Please count the lines in this listing that include the string "перфоратора", and give only the number.

Exercise data:
══════
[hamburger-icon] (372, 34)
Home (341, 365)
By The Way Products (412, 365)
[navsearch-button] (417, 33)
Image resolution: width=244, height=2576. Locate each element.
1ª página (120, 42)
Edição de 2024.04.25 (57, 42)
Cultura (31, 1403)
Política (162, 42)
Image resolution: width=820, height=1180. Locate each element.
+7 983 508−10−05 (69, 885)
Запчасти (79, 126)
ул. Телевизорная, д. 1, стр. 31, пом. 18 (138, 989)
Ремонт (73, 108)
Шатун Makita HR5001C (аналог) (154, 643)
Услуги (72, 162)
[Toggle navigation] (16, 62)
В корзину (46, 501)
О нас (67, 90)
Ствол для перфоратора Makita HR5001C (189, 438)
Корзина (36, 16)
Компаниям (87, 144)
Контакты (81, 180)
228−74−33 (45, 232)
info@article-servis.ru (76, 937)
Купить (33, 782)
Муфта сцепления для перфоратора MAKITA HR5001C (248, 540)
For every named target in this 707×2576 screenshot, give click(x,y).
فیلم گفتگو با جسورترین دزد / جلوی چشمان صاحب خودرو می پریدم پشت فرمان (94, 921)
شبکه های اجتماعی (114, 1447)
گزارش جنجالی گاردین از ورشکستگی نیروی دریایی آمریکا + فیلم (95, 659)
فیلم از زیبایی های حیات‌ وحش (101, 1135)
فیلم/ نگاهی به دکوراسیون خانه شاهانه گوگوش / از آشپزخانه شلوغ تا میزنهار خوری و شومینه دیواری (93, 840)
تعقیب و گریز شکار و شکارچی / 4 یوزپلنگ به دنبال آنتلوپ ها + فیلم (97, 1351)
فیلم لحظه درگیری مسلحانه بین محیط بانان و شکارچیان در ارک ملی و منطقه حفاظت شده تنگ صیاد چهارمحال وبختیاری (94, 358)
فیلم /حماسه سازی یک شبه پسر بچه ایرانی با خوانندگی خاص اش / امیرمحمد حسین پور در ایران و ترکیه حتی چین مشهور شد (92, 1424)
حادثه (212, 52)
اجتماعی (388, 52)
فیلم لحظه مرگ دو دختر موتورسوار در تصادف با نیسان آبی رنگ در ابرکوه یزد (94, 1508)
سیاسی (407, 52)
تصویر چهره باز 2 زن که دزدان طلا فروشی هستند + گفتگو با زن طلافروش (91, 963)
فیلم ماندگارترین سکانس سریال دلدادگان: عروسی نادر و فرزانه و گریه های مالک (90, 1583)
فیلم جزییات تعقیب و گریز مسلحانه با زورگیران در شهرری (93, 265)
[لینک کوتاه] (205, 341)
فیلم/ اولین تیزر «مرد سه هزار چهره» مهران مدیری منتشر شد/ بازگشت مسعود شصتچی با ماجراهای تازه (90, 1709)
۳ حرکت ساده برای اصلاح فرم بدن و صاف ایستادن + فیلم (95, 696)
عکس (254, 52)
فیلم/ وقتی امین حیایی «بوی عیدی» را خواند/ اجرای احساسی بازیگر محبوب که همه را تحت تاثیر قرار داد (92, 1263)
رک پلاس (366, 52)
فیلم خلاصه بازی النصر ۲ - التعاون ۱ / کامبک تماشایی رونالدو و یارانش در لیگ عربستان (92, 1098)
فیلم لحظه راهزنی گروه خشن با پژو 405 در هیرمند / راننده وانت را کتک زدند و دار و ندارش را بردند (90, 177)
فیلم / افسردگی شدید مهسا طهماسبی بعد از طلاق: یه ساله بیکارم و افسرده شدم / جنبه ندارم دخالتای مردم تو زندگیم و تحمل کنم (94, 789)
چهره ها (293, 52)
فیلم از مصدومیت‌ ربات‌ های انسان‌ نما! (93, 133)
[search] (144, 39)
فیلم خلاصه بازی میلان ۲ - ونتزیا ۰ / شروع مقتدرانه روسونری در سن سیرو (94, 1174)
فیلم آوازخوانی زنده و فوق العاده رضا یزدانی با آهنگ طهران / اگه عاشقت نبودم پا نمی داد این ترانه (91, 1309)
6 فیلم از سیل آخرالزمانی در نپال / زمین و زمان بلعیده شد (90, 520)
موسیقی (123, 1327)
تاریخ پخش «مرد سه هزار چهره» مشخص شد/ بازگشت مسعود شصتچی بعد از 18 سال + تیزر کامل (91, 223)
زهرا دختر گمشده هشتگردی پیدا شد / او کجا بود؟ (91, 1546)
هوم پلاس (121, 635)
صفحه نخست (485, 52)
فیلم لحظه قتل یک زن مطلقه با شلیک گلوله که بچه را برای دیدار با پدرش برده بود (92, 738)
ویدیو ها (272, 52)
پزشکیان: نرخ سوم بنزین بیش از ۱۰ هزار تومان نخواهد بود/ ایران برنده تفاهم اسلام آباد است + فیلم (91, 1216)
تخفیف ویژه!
══════
Solution:
2